* **Aim of the exercise**
Reproduce the listing below verbatim, every line in its original order.

__________

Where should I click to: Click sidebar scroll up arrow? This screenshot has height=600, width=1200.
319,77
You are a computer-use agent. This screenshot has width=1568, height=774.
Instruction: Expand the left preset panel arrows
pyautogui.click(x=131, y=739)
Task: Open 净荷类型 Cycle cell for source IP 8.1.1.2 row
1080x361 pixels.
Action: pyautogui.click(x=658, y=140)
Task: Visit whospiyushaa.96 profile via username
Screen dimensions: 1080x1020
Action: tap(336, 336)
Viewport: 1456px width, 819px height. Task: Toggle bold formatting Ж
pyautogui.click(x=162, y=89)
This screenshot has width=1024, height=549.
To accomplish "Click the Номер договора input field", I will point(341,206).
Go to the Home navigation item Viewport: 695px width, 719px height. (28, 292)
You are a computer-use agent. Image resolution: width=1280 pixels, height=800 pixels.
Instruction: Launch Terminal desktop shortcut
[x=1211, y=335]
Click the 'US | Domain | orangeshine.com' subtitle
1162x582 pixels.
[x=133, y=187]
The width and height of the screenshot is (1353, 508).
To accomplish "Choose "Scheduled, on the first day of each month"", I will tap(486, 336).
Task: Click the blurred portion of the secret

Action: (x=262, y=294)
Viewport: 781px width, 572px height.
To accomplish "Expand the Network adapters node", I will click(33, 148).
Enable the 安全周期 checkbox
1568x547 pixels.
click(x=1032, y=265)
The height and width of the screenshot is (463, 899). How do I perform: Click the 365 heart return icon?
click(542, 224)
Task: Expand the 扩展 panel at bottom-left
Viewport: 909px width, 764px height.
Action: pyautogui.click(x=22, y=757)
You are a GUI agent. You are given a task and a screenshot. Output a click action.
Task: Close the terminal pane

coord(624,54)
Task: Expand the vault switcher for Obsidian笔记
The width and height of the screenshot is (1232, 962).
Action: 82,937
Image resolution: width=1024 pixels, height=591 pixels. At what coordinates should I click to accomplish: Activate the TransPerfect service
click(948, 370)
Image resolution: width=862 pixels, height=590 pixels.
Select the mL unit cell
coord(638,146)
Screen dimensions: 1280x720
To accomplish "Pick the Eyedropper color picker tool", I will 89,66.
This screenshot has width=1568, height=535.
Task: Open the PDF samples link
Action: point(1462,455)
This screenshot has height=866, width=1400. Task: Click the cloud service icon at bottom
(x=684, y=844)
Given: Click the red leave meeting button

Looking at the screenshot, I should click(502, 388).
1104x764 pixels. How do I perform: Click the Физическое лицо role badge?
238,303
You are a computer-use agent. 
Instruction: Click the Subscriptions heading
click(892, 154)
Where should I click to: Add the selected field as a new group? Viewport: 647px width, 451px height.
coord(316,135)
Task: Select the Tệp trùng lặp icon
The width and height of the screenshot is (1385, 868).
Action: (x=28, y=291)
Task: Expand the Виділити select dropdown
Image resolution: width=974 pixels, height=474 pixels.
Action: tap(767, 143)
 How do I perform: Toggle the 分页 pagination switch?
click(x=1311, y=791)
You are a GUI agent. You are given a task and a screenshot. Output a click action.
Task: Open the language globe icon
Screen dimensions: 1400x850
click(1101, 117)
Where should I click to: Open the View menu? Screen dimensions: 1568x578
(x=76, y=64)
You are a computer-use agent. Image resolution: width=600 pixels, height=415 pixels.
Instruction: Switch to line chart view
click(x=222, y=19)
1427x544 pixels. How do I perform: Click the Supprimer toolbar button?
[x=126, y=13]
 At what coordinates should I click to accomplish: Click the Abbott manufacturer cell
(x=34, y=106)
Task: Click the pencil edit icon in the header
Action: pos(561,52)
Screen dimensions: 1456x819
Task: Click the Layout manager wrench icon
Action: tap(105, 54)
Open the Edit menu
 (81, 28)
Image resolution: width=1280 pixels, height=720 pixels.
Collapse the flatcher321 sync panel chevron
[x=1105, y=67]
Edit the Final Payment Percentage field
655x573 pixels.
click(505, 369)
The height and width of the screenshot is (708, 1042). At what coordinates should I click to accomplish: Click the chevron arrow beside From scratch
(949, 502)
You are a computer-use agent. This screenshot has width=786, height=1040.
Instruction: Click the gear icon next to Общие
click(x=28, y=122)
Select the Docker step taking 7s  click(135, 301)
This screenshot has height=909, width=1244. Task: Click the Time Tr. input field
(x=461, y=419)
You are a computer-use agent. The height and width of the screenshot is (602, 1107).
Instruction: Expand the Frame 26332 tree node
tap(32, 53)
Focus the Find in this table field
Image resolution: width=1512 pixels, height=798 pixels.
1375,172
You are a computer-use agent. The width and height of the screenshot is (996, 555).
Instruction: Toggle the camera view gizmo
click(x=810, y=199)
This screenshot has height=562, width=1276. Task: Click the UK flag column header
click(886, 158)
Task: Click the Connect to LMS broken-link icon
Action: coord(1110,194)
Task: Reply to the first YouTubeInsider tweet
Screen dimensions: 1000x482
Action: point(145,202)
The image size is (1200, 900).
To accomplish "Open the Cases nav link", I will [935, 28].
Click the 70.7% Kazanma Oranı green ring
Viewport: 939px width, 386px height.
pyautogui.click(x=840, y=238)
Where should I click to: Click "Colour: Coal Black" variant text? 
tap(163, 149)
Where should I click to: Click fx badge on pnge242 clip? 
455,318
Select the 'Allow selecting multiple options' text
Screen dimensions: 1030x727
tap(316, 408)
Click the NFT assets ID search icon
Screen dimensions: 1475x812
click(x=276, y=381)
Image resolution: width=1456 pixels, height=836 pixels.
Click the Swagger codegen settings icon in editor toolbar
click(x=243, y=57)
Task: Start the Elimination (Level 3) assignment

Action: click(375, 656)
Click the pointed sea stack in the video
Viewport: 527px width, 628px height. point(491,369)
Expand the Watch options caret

__________

* **Correct result**
Where should I click to: Click sidebar scroll up arrow? This screenshot has height=600, width=1200.
319,77
You are a computer-use agent. This screenshot has width=1568, height=774.
Instruction: Expand the left preset panel arrows
pyautogui.click(x=131, y=739)
Task: Open 净荷类型 Cycle cell for source IP 8.1.1.2 row
1080x361 pixels.
Action: pyautogui.click(x=658, y=140)
Task: Visit whospiyushaa.96 profile via username
Screen dimensions: 1080x1020
Action: tap(336, 336)
Viewport: 1456px width, 819px height. Task: Toggle bold formatting Ж
pyautogui.click(x=162, y=89)
This screenshot has width=1024, height=549.
To accomplish "Click the Номер договора input field", I will point(341,206).
Go to the Home navigation item Viewport: 695px width, 719px height. (28, 292)
You are a computer-use agent. Image resolution: width=1280 pixels, height=800 pixels.
Instruction: Launch Terminal desktop shortcut
[x=1211, y=335]
Click the 'US | Domain | orangeshine.com' subtitle
1162x582 pixels.
[x=133, y=187]
The width and height of the screenshot is (1353, 508).
To accomplish "Choose "Scheduled, on the first day of each month"", I will tap(486, 336).
Task: Click the blurred portion of the secret

Action: (x=262, y=294)
Viewport: 781px width, 572px height.
To accomplish "Expand the Network adapters node", I will click(33, 148).
Enable the 安全周期 checkbox
1568x547 pixels.
click(x=1032, y=265)
The height and width of the screenshot is (463, 899). How do I perform: Click the 365 heart return icon?
click(542, 224)
Task: Expand the 扩展 panel at bottom-left
Viewport: 909px width, 764px height.
Action: pyautogui.click(x=22, y=757)
You are a GUI agent. You are given a task and a screenshot. Output a click action.
Task: Close the terminal pane

coord(624,54)
Task: Expand the vault switcher for Obsidian笔记
The width and height of the screenshot is (1232, 962).
Action: 82,937
Image resolution: width=1024 pixels, height=591 pixels. At what coordinates should I click to accomplish: Activate the TransPerfect service
click(948, 370)
Image resolution: width=862 pixels, height=590 pixels.
Select the mL unit cell
coord(638,146)
Screen dimensions: 1280x720
To accomplish "Pick the Eyedropper color picker tool", I will 89,66.
This screenshot has width=1568, height=535.
Task: Open the PDF samples link
Action: point(1462,455)
This screenshot has height=866, width=1400. Task: Click the cloud service icon at bottom
(x=684, y=844)
Given: Click the red leave meeting button

Looking at the screenshot, I should click(502, 388).
1104x764 pixels. How do I perform: Click the Физическое лицо role badge?
238,303
You are a computer-use agent. 
Instruction: Click the Subscriptions heading
click(892, 154)
Where should I click to: Add the selected field as a new group? Viewport: 647px width, 451px height.
coord(316,135)
Task: Select the Tệp trùng lặp icon
The width and height of the screenshot is (1385, 868).
Action: (x=28, y=291)
Task: Expand the Виділити select dropdown
Image resolution: width=974 pixels, height=474 pixels.
Action: tap(767, 143)
 How do I perform: Toggle the 分页 pagination switch?
click(x=1311, y=791)
You are a GUI agent. You are given a task and a screenshot. Output a click action.
Task: Open the language globe icon
Screen dimensions: 1400x850
click(1101, 117)
Where should I click to: Open the View menu? Screen dimensions: 1568x578
(x=76, y=64)
You are a computer-use agent. Image resolution: width=600 pixels, height=415 pixels.
Instruction: Switch to line chart view
click(x=222, y=19)
1427x544 pixels. How do I perform: Click the Supprimer toolbar button?
[x=126, y=13]
 At what coordinates should I click to accomplish: Click the Abbott manufacturer cell
(x=34, y=106)
Task: Click the pencil edit icon in the header
Action: pos(561,52)
Screen dimensions: 1456x819
Task: Click the Layout manager wrench icon
Action: tap(105, 54)
Open the Edit menu
 (81, 28)
Image resolution: width=1280 pixels, height=720 pixels.
Collapse the flatcher321 sync panel chevron
[x=1105, y=67]
Edit the Final Payment Percentage field
655x573 pixels.
click(505, 369)
The height and width of the screenshot is (708, 1042). At what coordinates should I click to accomplish: Click the chevron arrow beside From scratch
(949, 502)
You are a computer-use agent. This screenshot has width=786, height=1040.
Instruction: Click the gear icon next to Общие
click(x=28, y=122)
Select the Docker step taking 7s  click(135, 301)
This screenshot has height=909, width=1244. Task: Click the Time Tr. input field
(x=461, y=419)
You are a computer-use agent. The height and width of the screenshot is (602, 1107).
Instruction: Expand the Frame 26332 tree node
tap(32, 53)
Focus the Find in this table field
Image resolution: width=1512 pixels, height=798 pixels.
1375,172
You are a computer-use agent. The width and height of the screenshot is (996, 555).
Instruction: Toggle the camera view gizmo
click(x=810, y=199)
This screenshot has height=562, width=1276. Task: Click the UK flag column header
click(886, 158)
Task: Click the Connect to LMS broken-link icon
Action: coord(1110,194)
Task: Reply to the first YouTubeInsider tweet
Screen dimensions: 1000x482
Action: point(145,202)
The image size is (1200, 900).
To accomplish "Open the Cases nav link", I will [935, 28].
Click the 70.7% Kazanma Oranı green ring
Viewport: 939px width, 386px height.
pyautogui.click(x=840, y=238)
Where should I click to: Click "Colour: Coal Black" variant text? 
tap(163, 149)
Where should I click to: Click fx badge on pnge242 clip? 
455,318
Select the 'Allow selecting multiple options' text
Screen dimensions: 1030x727
tap(316, 408)
Click the NFT assets ID search icon
Screen dimensions: 1475x812
click(x=276, y=381)
Image resolution: width=1456 pixels, height=836 pixels.
Click the Swagger codegen settings icon in editor toolbar
click(x=243, y=57)
Task: Start the Elimination (Level 3) assignment

Action: click(375, 656)
Click the pointed sea stack in the video
Viewport: 527px width, 628px height. point(491,369)
Expand the Watch options caret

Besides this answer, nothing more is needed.